Current Institutional Affiliation
Lecturer, Anthropology and Religion, Lake Forest College

Award Information

International Dissertation Research Fellowship 2006
Institutional Affiliation (at time of award):
Anthropology, Columbia University
The Twenty-first Century Anthropology of Books: Digital Generations, Text Culture, and National Longing in Contemporary Japan

My project examines a contemporary moment of crisis in Japanese culture as the advent of digital communication media technology has not only generated pervasive social anxieties, but also reconfigured the value of analog texts within the imagination of national culture in Japan. My research takes place primarily in what has been a Mecca of analog print culture, the Kanda/Jinbo-cho district of Tokyo. It is the oldest and most expansive antiquarian book retail and wholesale quarter in Japan, which has recently become a spatial and temporal intersection for the old and new media, and the older, analog and younger, digital generations.
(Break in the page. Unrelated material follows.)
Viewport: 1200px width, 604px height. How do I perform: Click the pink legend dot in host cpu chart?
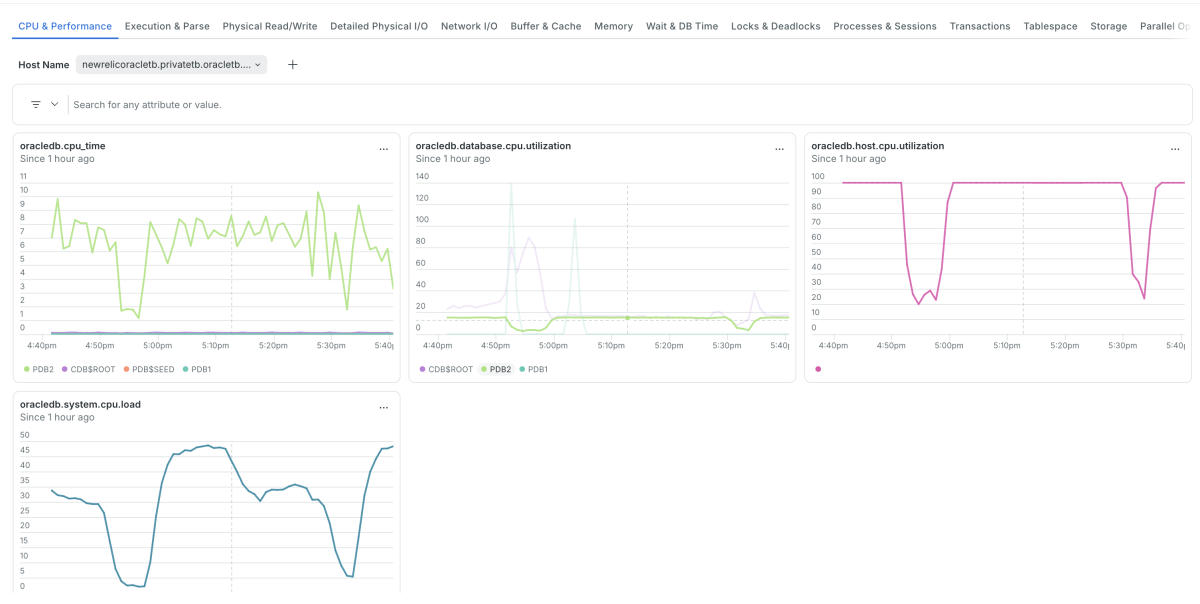point(819,369)
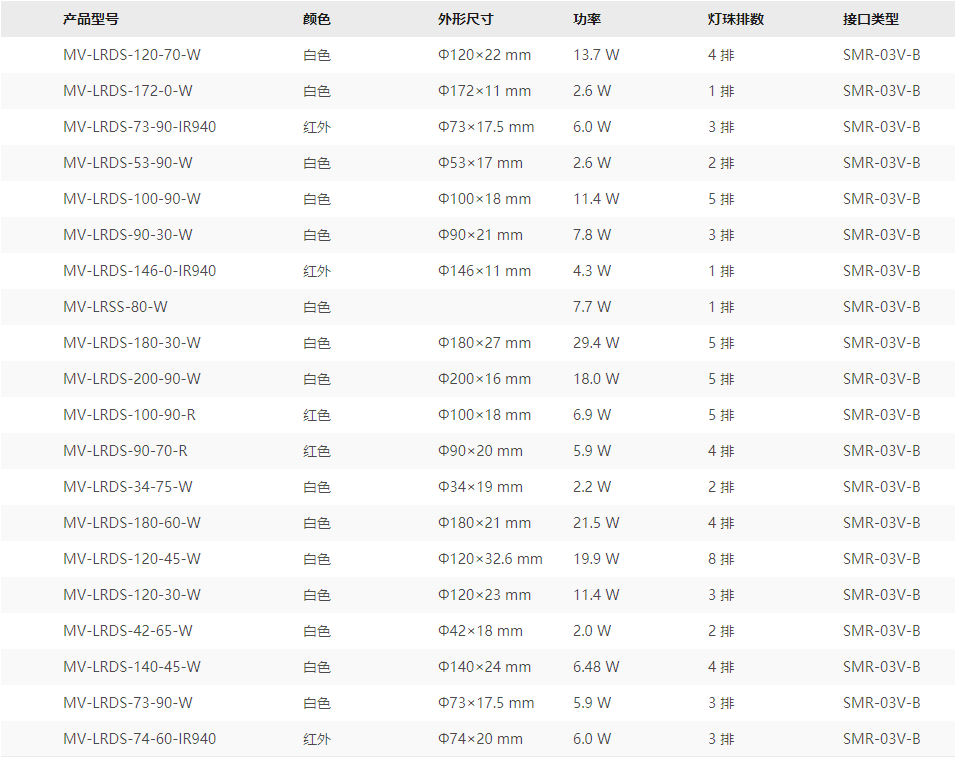Open product MV-LRDS-200-90-W

(x=131, y=379)
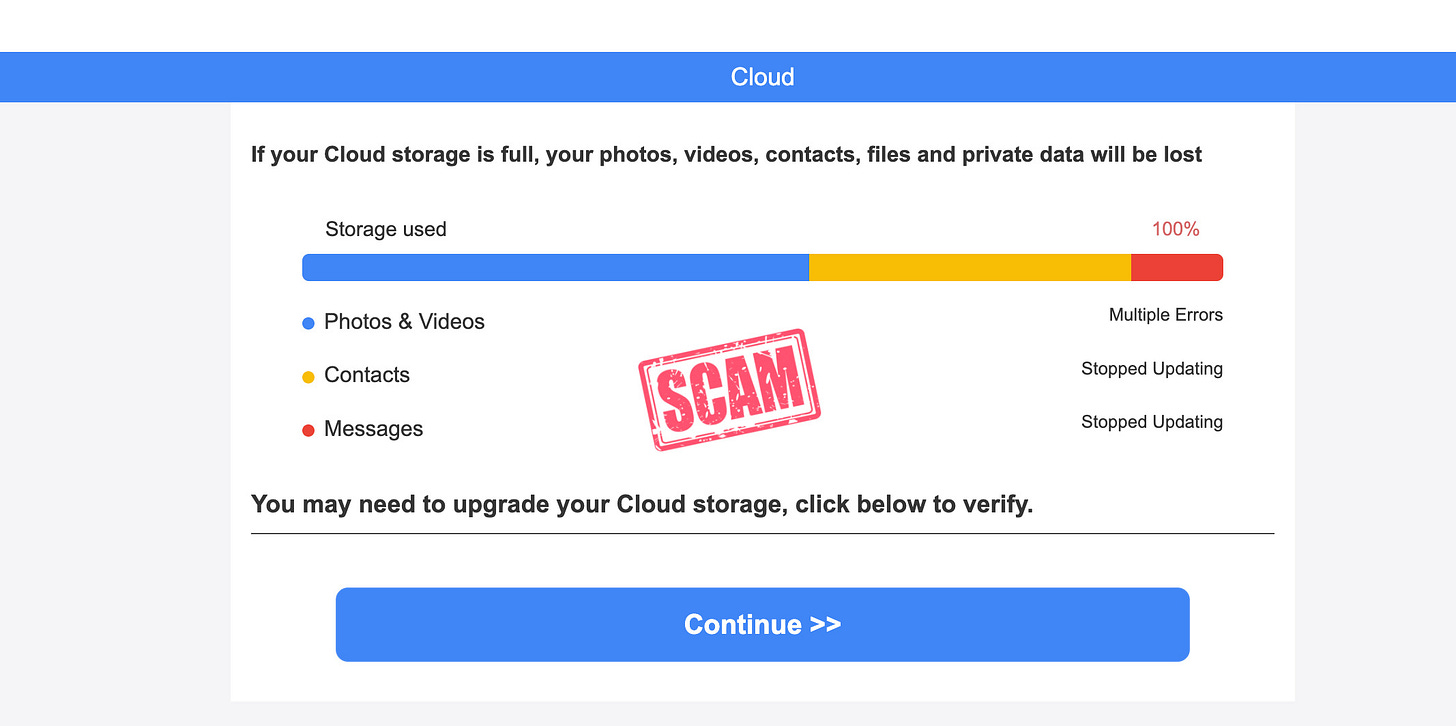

I will investigate the material and social effects of Japan's rapid technological transition circa 2000 by analyzing: (1) a proliferation of an anxiety-ridden discourse that attributes social problems in Japan to a failing analog writing/reading proficiency and new forms of digital media communication, such as a wireless communication via PDA, laptop, and 3G cellphone; (2) the historical significance of the rediscovery of Kanda/Jinbo-cho, manifesting both a pronounced nostalgia toward 'vanishing' analog text culture and an apparent response to a perceived collapse of national culture; and (3) the emerging poetics and politics of analog writing/reading culture in Kanda/Jinbo-cho as a culturally specific articulation of a technological transition despite the universalizing logic of digital media technology.